Further, this change of length of the optical path could be
controlled by a computer associated with a head-mounted display
(HMD), for instance, to perform dynamic, automatic virtual image
depth and location adjustments based upon the distance to a target
object near the HMD.
[0053] FIG. 4A presents a front view of a HMD 400 in an example
embodiment that includes a head-mounted support 409. FIGS. 4B and
4C present the top and side views, respectively, of the HMD in FIG.
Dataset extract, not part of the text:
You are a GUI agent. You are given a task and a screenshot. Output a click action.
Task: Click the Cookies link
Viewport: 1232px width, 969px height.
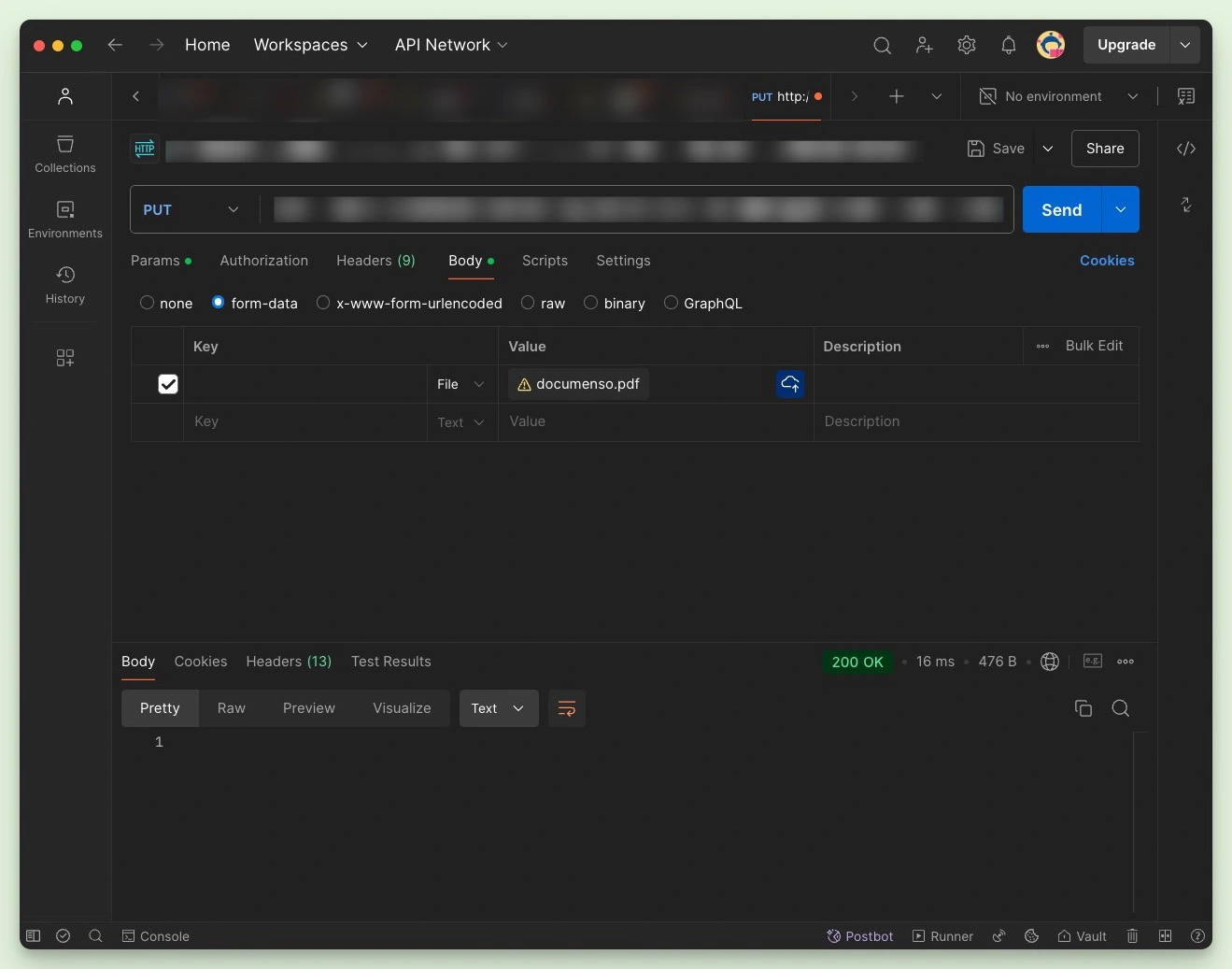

4A. Although an example embodiment is provided in an eyeglasses
frame format, it will be understood that wearable systems and HMDs
may take other forms, such as hats, goggles, masks, headbands and
helmets. The head-mounted support 409 includes lens frames 412 and
414, a center frame support 418, lens elements 410 and 412, and
extending side-arms 420 and 422. The center frame support 418 and
side-arms 420 and 422 are configured to secure the head-mounted
support 409 to the wearer's head via the wearer's nose and ears,
respectively. Each of the frame elements 412, 414, and 418 and the
extending side-arms 420 and 422 may be formed of a solid structure
of plastic or metal, or may be formed of a hollow structure of
similar material so as to allow wiring and component interconnects
to be internally routed through the head-mounted support 409.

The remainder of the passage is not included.